Snow Can Do

The Beast From The East. Sounds like an Iron Maiden, Live In Japan album. It’s not the sort of name you would ordinarily give to a snowstorm, albeit one that has caused the fluid infrastructure of our country to career to a wobbly halt like a teenage band trying to end a song at their first rehearsal. Scenes of chaos unfold on the telly; cars in ditches, greyed-out motorways at a standstill, an AA man telling you not to travel. A vox pop-stopped random Glasgow bam on Buchanan Street informs us that “Canada can cope with far worse so why are my weans being sent home from school?” – all the usual stuff, really.

There’s a sound to snow falling; eerie and wooly yet comforting and cocooning. If it’s snowed through the night, you’ll know it even before you’ve pulled the curtain aside to confirm it. There might be a bright, white glare reflecting from the ground, creeping through the gap in the curtains giving the most fleeting of false impressions that you’ve awakened to a bright and sunny summer’s day. But you know. Call it a sixth sense, but you can feel it. And when you check, sure enough. There’s a fat, car-shaped snowy mould in place of the actual car you parked last night. The grass has been replaced by a blanket of rich, thick white. And the path! A footstep-free path is a beautiful thing. You don’t want to see it spoiled, but you’re sure as hell going to be the first to do just that.

The best records about snow sound like their subject matter.

Like Trashcan Sinatras‘ take on Randy Newman’s Snow. It has that eerie and wooly, comforting and cocooning sound. Listening to it, you’re taken to the safe haven of somewhere indoors, watching from a window while a leaden sky dumps its silent, heavy load on all below. Time takes on a whole new metre. You’re living inside a slow motion replay as softly descending basslines and gently beaten floor toms smother you, electric piano and a slide-into-the-ether wah-wah’d guitar giving you the wings that carry you up, up and away from suffocation. If Fleetwood Mac’s Albatross is the beating heart of summer, the Trashcans’ Snow is the womb of winter.

Trashcan Sinatras Snow

I have a super-rare Japanese 7″ of this, an artefact that’s just about as beautuful as the sound that lies in the grooves therein. Just about.

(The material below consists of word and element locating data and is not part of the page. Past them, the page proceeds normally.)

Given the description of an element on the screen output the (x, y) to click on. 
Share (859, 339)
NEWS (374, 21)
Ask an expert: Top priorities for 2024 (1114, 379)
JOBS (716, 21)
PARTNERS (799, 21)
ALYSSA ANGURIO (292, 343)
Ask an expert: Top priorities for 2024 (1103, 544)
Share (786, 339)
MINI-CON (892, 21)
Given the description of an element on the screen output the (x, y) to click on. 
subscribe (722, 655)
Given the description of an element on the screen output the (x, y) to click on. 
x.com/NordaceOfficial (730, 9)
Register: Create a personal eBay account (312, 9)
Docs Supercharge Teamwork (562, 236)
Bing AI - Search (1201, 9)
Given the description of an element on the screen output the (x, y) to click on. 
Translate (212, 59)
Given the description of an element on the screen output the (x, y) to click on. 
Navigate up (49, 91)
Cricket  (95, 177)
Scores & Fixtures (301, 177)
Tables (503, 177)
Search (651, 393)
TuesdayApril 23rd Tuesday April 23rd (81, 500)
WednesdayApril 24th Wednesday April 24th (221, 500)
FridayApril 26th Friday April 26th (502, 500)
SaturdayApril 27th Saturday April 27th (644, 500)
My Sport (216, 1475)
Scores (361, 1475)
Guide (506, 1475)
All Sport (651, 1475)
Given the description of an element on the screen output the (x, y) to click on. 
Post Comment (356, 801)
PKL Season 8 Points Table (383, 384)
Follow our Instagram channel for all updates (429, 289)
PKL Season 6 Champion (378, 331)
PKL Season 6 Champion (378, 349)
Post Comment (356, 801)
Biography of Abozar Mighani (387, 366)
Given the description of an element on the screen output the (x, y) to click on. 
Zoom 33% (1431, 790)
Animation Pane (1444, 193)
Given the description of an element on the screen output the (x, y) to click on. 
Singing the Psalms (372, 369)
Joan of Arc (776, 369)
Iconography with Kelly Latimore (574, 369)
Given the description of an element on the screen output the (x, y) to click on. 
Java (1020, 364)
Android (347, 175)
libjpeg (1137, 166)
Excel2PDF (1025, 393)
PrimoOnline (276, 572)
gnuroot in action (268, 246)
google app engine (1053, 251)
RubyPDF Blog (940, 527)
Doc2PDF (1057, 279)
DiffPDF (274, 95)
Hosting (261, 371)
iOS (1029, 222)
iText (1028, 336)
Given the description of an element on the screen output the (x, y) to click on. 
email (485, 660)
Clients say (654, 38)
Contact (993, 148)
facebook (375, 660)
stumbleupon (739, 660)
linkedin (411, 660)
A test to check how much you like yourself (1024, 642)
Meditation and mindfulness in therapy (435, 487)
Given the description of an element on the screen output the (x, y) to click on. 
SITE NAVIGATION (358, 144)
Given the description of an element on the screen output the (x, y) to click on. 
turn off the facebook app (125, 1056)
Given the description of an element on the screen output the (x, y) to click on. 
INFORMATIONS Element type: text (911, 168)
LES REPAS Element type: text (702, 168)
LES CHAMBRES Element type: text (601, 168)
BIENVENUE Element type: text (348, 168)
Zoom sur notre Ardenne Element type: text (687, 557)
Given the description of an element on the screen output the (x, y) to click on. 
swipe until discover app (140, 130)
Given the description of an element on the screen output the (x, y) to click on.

On equal par with the Trashcans is The Leisure Society‘s The Last Of The Melting Snow. By happy coincidence it soundtracked the slow, determined commute to work this morning when it popped up quite unexpectedly on 6 Music. It’s a piano and string-led ode to leaving someone/somewhere for something new. Or, to be more to the point, it’s an ode about being dumped. That’s an unintentional snow reference right there. The Leisure Society’s Nick Hemming wrote the song after meeting up at Christmas with his long-term girlfriend whom he’d recently split from.

I came back to Burton-on-Trent to see her, thinking we’d get back together, but she was getting ready to tell me she had a new boyfriend. I went back to London to find everyone had gone away for Christmas. So I spent New Year’s Eve sitting on the floor with a bottle of vodka, writing ‘The Last of the Melting Snow.’

And the days fade away. In no doubt, as I leave this town, I will not return.

The Leisure SocietyThe Last Of The Melting Snow

Jeez! It’s a heartbreaker alright. And with it’s waltz-time piano and plaintive voice, it even shares loose DNA with Neil Young’s Only Love Can Break Your Heart. Somewhat brilliantly, the song won Hemming an Ivor Novello nomination. The band and Hemming didn’t even have a record deal at the time, making Hemming the first unsigned nominee at the Novellos. Just for the record, he lost out to Elbow’s One Day Like This. For what it’s worth, I think the judges just about got that one wrong.

The Beast From The East. It’s a stupid name for a snowstorm really. Unlike Thundersnow. You know what you’re getting with that. Even if Thundersnow sounds like the title of a long-forgotten early 80’s live Ozzy Osbourne album.

2 thoughts on “Snow Can Do”

  1. Sitting, nestled stark and cold in the dark heart of South Lanarkshire, from those tunes I am reminded of how lost and bleak the Mrs looks when it snows. Staring through the living room window as the flakes tumble and blow around outside. The snell wind hurtling off the Tweedsmuir Hills, gallavanting across the Biggar Gap and skiting aff Tinto. “Only in a sma’ circle are the seperate flakes seen. White, whiter, they cross and recross as capricious they fly, mak patterns on the grund and weave into wreaths, load the bare boughs and find lodgements in corners frae the scourin’ wind that sends a snawstorm up frae the earth tae meet that frae the sky, till which is which nae man can say…”
    The snow keeps falling and still the Mrs stares through the window. I think I might go, unlock the door and let her in.